The world is witnessing an unprecedented growth of cyber-physical systems (CPS), driven by the significant growth in the sectors of big data and artificial intelligence. Increasingly, in addition to human communication devices, a large number of physical devices are also connected into the network to support new services and applications such as environmental monitoring, e-health systems, intelligent transportation systems, smart grid, etc. However, a serious gap still remains between the cyber-world, where information is exchanged and processed, and the physical-world in which we live. In order to achieve reliable, efficient and real-time operations, CPS’s have to provide satisfactory performance under various constraints, including communication constraints and physical constraints. In this thesis, we provide solutions for performance guarantees under these two major constraints by investigating two emerging and promising scenarios for CPS: Internet-of-things and smart grid.


In the first part of the thesis, we focus on a type of communication-critical CPS, known as internet-of-things (IoT). The unique IoT traffic characteristics require high spectrum efficiency, low overhead and low latency in communication. The traditional communication protocols for human communication (e.g., 4G LTE), while highly spectrum-efficient, fail to meet low-overhead or time-sensitive requirement.

▬▬▬▬▬▬▬▬▬▬

- [EXERCISE INSTRUCTIONS] Rewrite the passage on cyber-physical systems from the words "In the first" through "or time-sensitive requirement.", putting "minimal delay" in place of "low latency".

- [SUPPLIED INFORMATION]
▬▬▬▬▬▬▬▬▬▬

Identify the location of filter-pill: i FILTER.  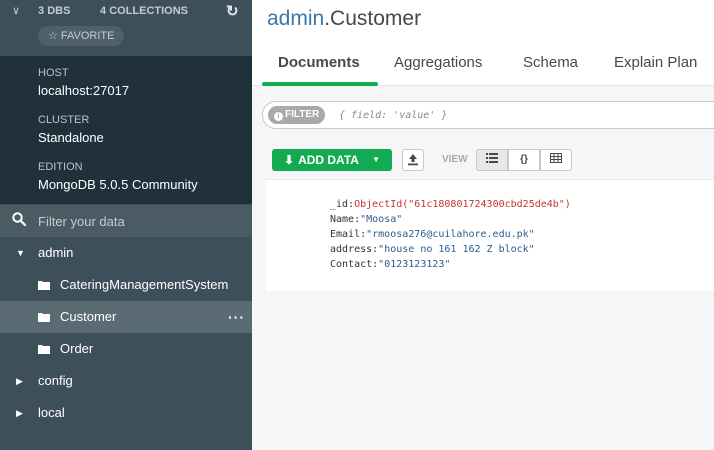
(297, 115).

▬▬▬▬▬▬▬▬▬▬

- [RESPONSE BOX]
In the first part of the thesis, we focus on a type of communication-critical CPS, known as internet-of-things (IoT). The unique IoT traffic characteristics require high spectrum efficiency, low overhead and minimal delay in communication. The traditional communication protocols for human communication (e.g., 4G LTE), while highly spectrum-efficient, fail to meet low-overhead or time-sensitive requirement.